Kendati pertumbuhan basis investor perempuan melaju positif secara statistik, jalan menuju inklusi finansial yang ideal masih terganjal tantangan struktural dan kultural. Multiperan perempuan sebagai istri dan ibu sering kali menyita energi eksklusif, menyisakan sedikit ruang untuk memantau pergerakan grafik saham yang fluktuatif.

"Perempuan dibebani tugas mengurus rumah tangga dan anak, sehingga tantangan untuk focus di investasi atau trading saham menjadi lebih sulit. Kita juga masih kekurangan role model perempuan di industri ini," ungkap Jessica Wijaya.

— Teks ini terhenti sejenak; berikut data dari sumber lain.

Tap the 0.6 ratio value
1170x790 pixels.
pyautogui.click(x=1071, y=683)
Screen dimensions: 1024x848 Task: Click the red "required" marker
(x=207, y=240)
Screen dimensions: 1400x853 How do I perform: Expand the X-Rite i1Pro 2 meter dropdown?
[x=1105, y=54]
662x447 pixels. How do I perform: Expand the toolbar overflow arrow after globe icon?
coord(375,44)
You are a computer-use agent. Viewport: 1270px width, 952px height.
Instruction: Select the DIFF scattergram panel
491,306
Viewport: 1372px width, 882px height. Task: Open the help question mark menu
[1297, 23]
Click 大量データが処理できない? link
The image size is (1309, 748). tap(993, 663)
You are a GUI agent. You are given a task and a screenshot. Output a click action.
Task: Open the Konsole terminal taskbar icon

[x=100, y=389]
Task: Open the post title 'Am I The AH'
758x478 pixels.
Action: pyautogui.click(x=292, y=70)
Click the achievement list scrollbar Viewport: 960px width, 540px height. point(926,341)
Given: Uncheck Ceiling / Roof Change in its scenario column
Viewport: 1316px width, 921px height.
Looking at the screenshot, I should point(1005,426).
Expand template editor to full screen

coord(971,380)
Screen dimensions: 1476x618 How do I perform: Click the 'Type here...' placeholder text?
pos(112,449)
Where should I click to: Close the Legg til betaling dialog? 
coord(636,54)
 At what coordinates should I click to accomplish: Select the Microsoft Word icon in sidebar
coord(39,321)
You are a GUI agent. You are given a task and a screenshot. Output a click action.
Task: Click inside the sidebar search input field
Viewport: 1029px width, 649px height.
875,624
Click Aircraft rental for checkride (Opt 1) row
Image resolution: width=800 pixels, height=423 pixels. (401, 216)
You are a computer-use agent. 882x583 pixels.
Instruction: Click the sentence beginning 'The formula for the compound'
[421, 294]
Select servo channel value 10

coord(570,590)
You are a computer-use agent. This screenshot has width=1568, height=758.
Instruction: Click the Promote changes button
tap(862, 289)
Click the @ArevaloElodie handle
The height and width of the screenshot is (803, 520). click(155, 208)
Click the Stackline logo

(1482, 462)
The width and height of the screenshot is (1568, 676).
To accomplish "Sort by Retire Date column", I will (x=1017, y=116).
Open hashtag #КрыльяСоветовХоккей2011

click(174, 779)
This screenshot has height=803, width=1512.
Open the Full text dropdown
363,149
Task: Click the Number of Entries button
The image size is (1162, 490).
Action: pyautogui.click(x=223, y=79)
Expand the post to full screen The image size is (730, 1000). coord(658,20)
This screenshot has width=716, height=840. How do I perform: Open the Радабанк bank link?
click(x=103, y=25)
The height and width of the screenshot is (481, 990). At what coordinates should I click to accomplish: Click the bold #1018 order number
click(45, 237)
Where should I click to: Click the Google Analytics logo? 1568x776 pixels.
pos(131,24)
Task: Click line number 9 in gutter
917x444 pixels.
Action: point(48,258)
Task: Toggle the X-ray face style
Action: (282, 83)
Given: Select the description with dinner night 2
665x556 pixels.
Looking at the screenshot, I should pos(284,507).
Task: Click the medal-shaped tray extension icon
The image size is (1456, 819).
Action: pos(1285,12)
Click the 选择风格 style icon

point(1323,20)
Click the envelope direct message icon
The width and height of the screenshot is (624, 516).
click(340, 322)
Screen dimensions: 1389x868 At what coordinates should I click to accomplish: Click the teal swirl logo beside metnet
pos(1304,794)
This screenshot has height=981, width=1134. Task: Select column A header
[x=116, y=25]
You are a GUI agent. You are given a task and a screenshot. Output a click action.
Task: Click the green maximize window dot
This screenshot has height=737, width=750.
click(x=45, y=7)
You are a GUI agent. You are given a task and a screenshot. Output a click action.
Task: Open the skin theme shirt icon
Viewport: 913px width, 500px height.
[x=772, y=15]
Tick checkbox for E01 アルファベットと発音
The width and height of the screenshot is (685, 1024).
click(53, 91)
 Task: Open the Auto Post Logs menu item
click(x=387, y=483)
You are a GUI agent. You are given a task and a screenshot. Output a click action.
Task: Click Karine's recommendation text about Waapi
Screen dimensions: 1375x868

Vonny Ramali menambahkan bahwa mengingat pasar saham bersifat dinamis dan selalu berubah, aspek edukasi yang kontinu sangat mutlak diperlukan. Di sinilah support system—baik dari orang tua, pasangan, maupun lingkungan terdekat—menjadi variabel penentu keberhasilan perempuan dalam membagi waktu untuk menganalisis pasar.

Risk Management Alami dan Kekuatan Kolaborasi

Karakteristik psikologis perempuan yang cenderung konservatif dan penuh perhitungan justru menjadi keunggulan komparatif di pasar saham, terutama dalam hal manajemen risiko (risk management). Pendiri Cuan Lovers, Rita Efendy, mengamati bahwa perempuan secara alamiah (by nature) bersikap sangat hati-hati dan berpikir jangka panjang sebelum memutar uangnya.

Padahal, kebutuhan akan pendapatan tambahan (side income) untuk menopang gaya hidup maupun kebutuhan domestik terus meningkat.

"Saya selalu mendorong mereka untuk mulai saja dulu. Setelah berinvestasi, mereka justru sering kali mencatatkan return atau profit yang lebih baik. Mengapa? Karena mereka lebih disiplin dalam menjaga cut loss dan lebih jeli membaca risiko sebelum mengambil keputusan," jelas Rita.

Untuk menjembatani keterbatasan akses informasi dan mempercepat kurva pembelajaran, Rita menekankan bahwa kolaborasi adalah kunci. Melalui wadah komunitas seperti Cuan Lovers, sesama investor perempuan dan pakar saham dapat saling bersinergi. Kolaborasi ini memungkinkan lahirnya investor baru sekaligus menjadi sarana bertukar insight teknikal dan informasi pasar yang valid.